Text section:
*** Block opens ***

I really don't know what those who want to prove Scythians are not European or even similar to Ossetians want to mean.
That identifying ancient peoples with modern conceptions is at best anachronistic. It was and remains a common trope of nationalist historiography (ranging from "Our ancestors the Gauls", protochronism in Albania or Romania, Kossina's Indogermanen, Polish Sarmatism, Ossetia's identification with Scythians, etc. to name but a few) but it doesn't make it truer.
While more or less important connections are attested, it says nothing about acknowledged or relative kinship. Ossetians are a cultural evolution from medieval Caucasian Alans, themselves a sub-branch of Sarmatians, themselves a distinct eastern Scythic people distinct from Scythians they overthrew and forced down to Crimea. You have nowhere to be seen a cultural or historical "pure" continuity, because there's none. Too many conflicting migrations or genetic diversity among Scythic people (whom own broad definition included non-Northern Iranic peoples from the beginning)
Archaeology of Khotan,a Scythian kingdom,is clearly described as being close to Ossetians and European.

*** Block closes ***

Prompt A:
Reproduce without alteration everything in the passage on Scythians and Ossetians from "I really don't" down to "make it truer.".
Prompt B:
For each statement below, say whether it agrees with the passage on Scythians and Ossetians, answering yes or no and quoting the deciding words of the passage. (i) Ossetians are a cultural evolution from medieval Caucasian Alans. (ii) The Scythians forced the Sarmatians down to Crimea. (iii) Polish Sarmatism is named as an example of a trope of nationalist historiography.

Material provided:
*** Block opens ***

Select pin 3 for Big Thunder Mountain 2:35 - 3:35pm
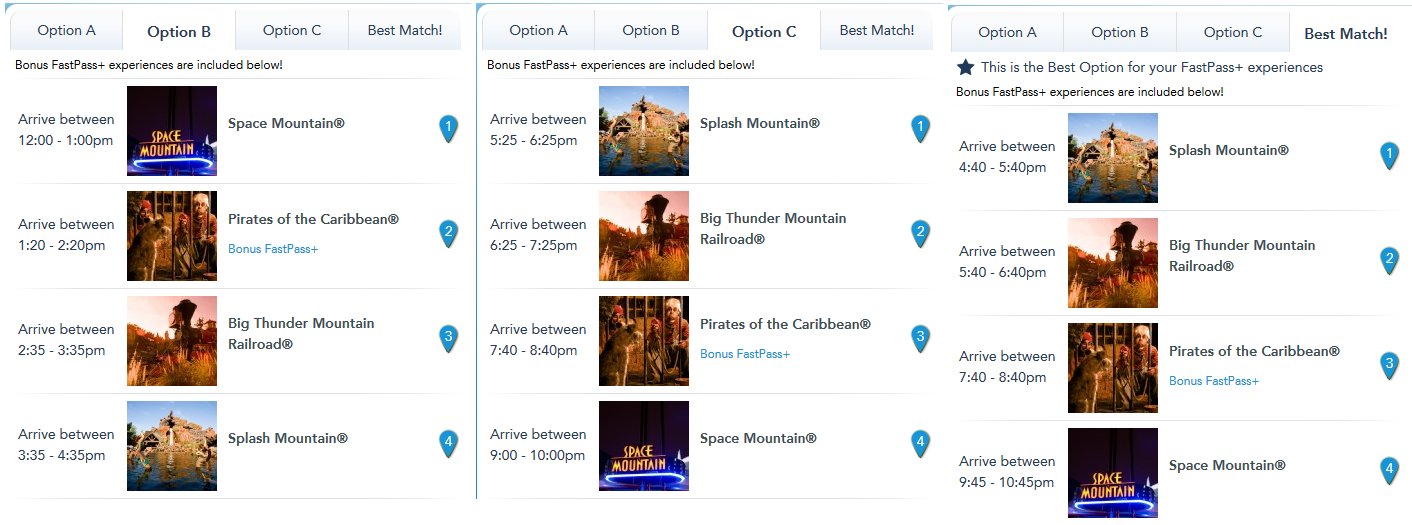This screenshot has height=525, width=1412. point(449,339)

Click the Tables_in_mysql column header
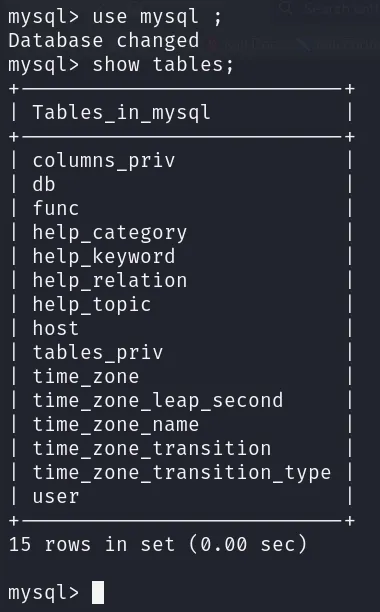(x=121, y=113)
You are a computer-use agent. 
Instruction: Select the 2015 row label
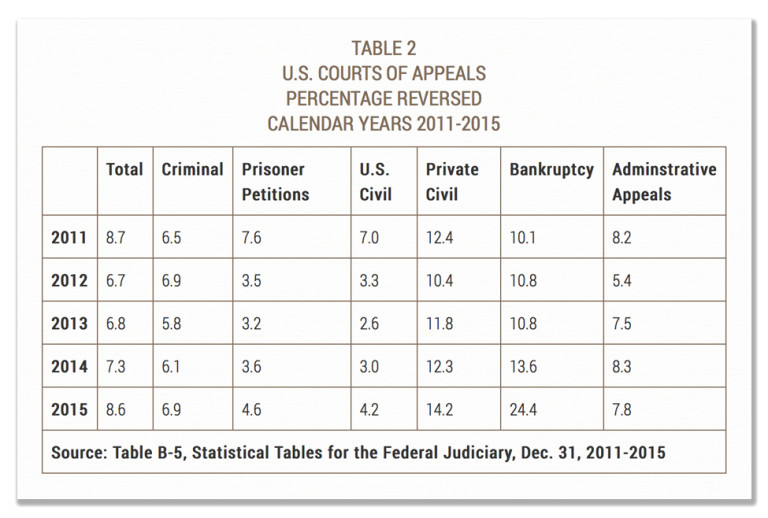pyautogui.click(x=69, y=409)
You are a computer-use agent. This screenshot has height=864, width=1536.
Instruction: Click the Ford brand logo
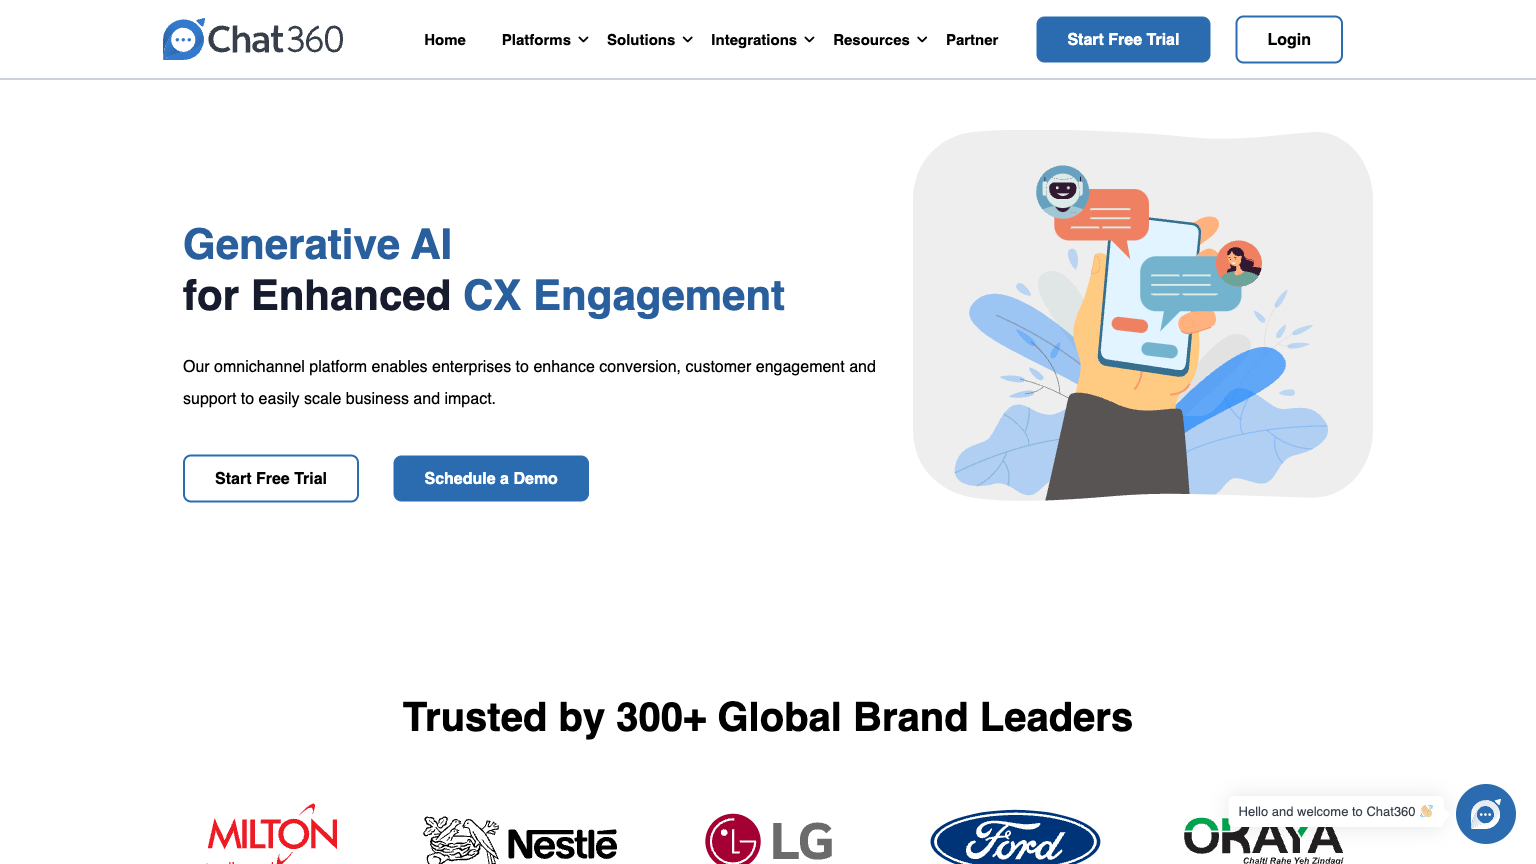coord(1015,838)
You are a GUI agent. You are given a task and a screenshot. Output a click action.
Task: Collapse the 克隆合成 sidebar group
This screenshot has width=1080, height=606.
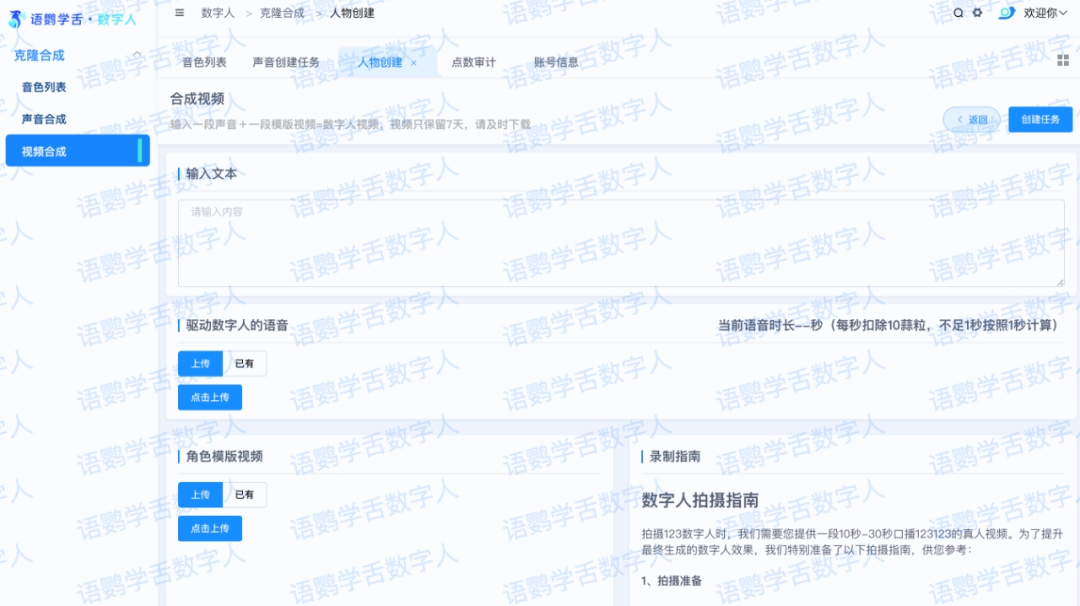pyautogui.click(x=137, y=55)
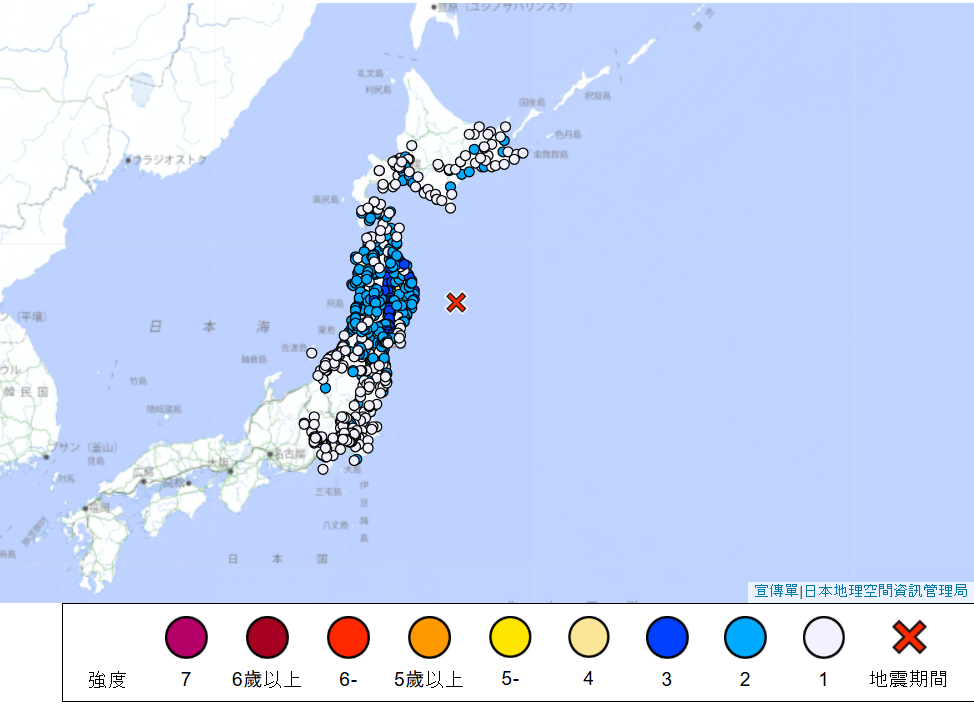The image size is (974, 704).
Task: Choose the orange 5歳以上 legend circle
Action: 429,637
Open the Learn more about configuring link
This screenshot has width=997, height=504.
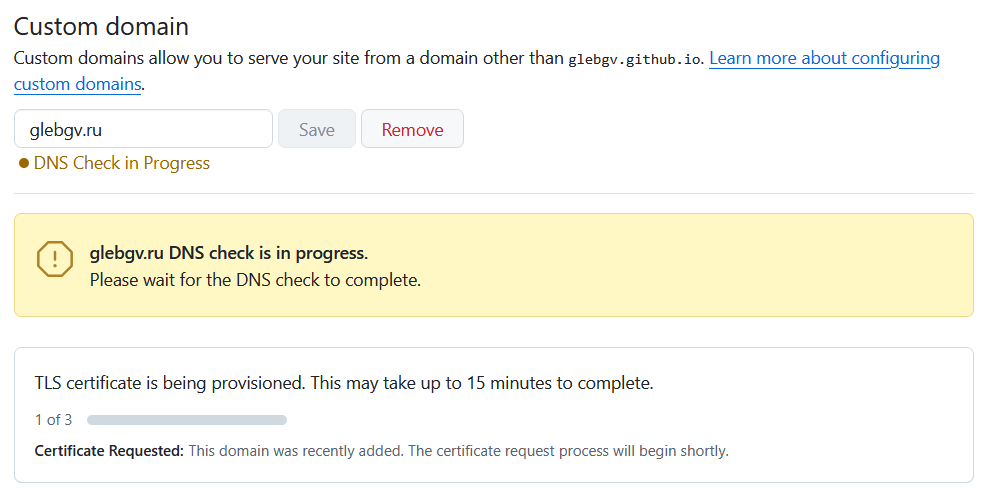824,58
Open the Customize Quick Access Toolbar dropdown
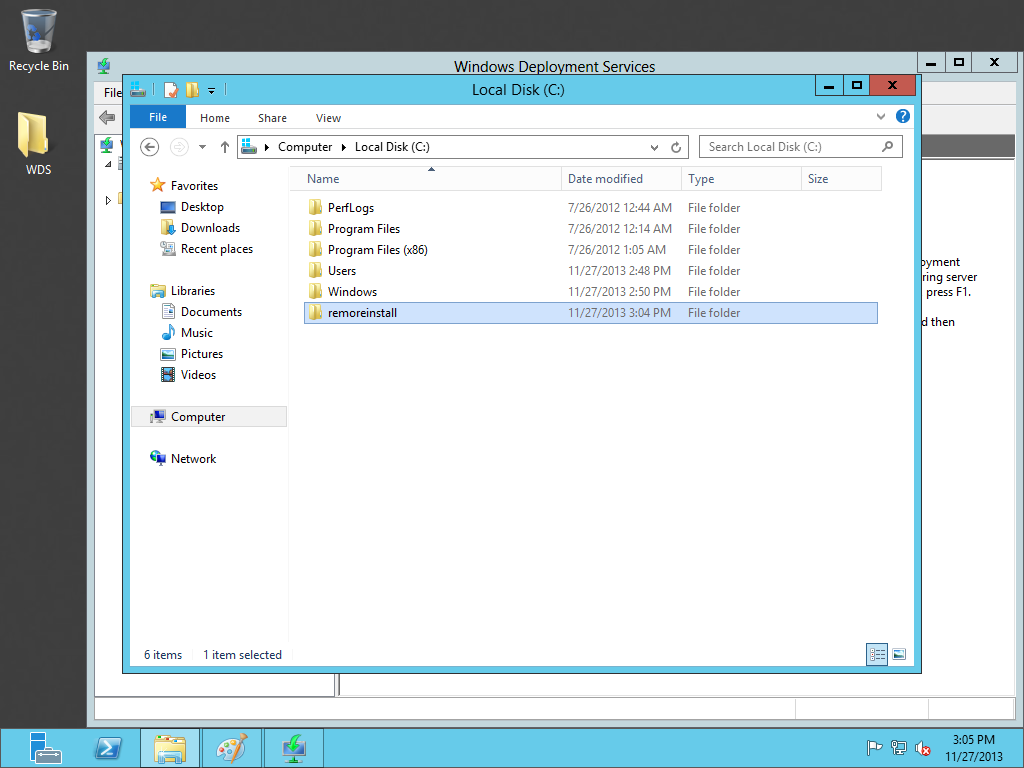Image resolution: width=1024 pixels, height=768 pixels. (212, 91)
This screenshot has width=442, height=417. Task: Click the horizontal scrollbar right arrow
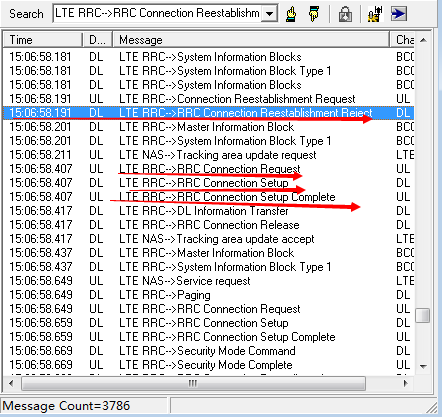point(406,383)
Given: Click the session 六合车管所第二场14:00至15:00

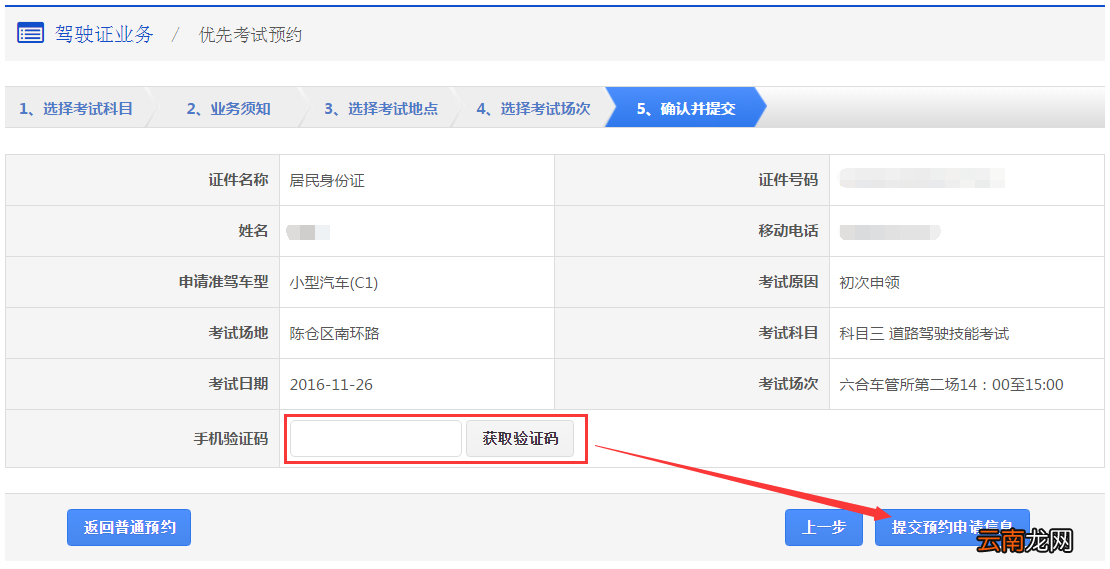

*** Block closes ***

Solution A:
I really don't know what those who want to prove Scythians are not European or even similar to Ossetians want to mean.
That identifying ancient peoples with modern conceptions is at best anachronistic. It was and remains a common trope of nationalist historiography (ranging from "Our ancestors the Gauls", protochronism in Albania or Romania, Kossina's Indogermanen, Polish Sarmatism, Ossetia's identification with Scythians, etc. to name but a few) but it doesn't make it truer.

Solution B:
(i) Yes: "Ossetians are a cultural evolution from medieval Caucasian Alans"
(ii) No: "a distinct eastern Scythic people distinct from Scythians they overthrew and forced down to Crimea"
(iii) Yes: "a common trope of nationalist historiography" and "Polish Sarmatism"